OTAN: Paris espère l'unité des alliés malgré la pression de Trump

Claudine Rigal
Juillet 10, 2018

Interrogé sur l'éventualité que Donald Trump profite du sommet de l'OTAN pour faire pression dans sa guerre commerciale avec l'UE, l'Élysée a répondu que ce mélange des sujets "est déjà une réalité puisque les États-Unis font valoir que les taxes sur l'aluminium et l'acier relèvent de raisons de sécurité, ce que nous contestons ".

Lors du sommet de l'OTAN l'an dernier, le président américain Donald Trump avait reproché à ses alliés de devoir "d'énormes sommes d'argent " à l'OTAN.

"Il est vrai qu'après le G7, dont Donald Trump s'est désolidarisé, tout le monde attend ce que va faire le président américain. Le sommet de l'Otan doit être l'occasion de le prouver", à une semaine d'une rencontre à Helsinki entre Donald Trump et son homologue russe Vladimir Poutine, farouchement hostile à l'Otan.

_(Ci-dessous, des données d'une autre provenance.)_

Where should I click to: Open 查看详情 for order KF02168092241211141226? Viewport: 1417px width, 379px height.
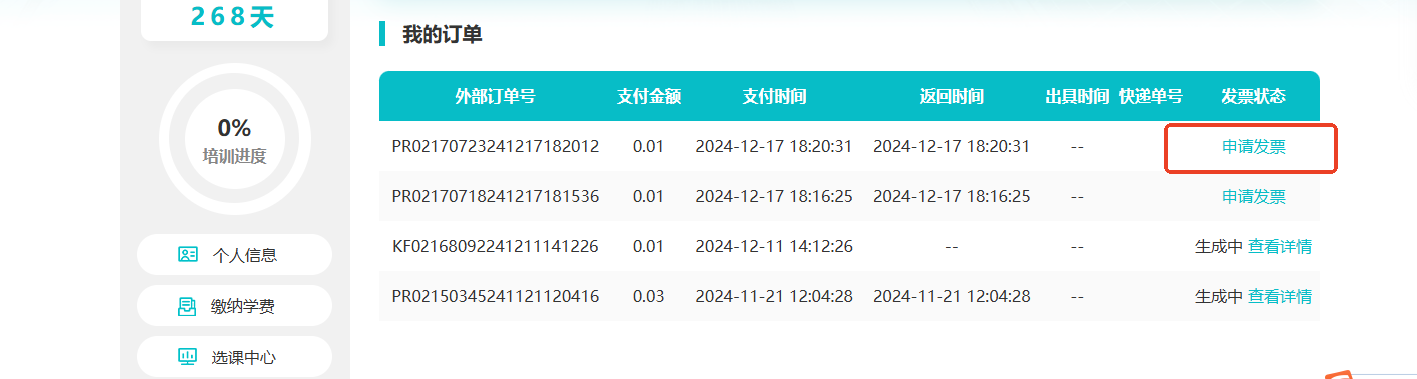(x=1280, y=246)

Pour les États-Unis, qui supportent près de 70 % des dépenses militaires de l'Otan, les pays européens et le Canada ne dépensent pas assez pour leur propre défense. "Ce n'est pas juste, ni acceptable", a tweeté le président américain.

Selon le rapport annuel de l'Otan, l'Estonie, la Grèce, la Pologne, le Royaume-Uni et les Etats-Unis atteignent les 2% du PIB en matière d'effort de défense et la Lettonie, la Lituanie et la Roumanie devraient à leur tour atteindre ce seuil en 2018.

"L'Allemagne est à 1% (de son PIB), les Etats-Unis sont à 4%, et l'Otan bénéficie bien davantage à l'Europe qu'aux Etats-Unis". Jens Stoltenberg a déclaré dimanche dans l'édition dominicale du Bild que l'Allemagne devait "en faire davantage". Un regard depuis longtemps critique qui n'a cessé de gagner en agressivité au cours des derniers mois, comme l'ont traduit les jugements les plus brutaux sur l'Union européenne (UE) jamais formulés publiquement par un président américain. Les Etats-Unis ont en effet accusé en 2017 un déficit commercial d'un peu plus de 151 milliards de dollars vis-à-vis de l'Union européenne. "Notre crainte, c'est que cela ne soit pas atteint ".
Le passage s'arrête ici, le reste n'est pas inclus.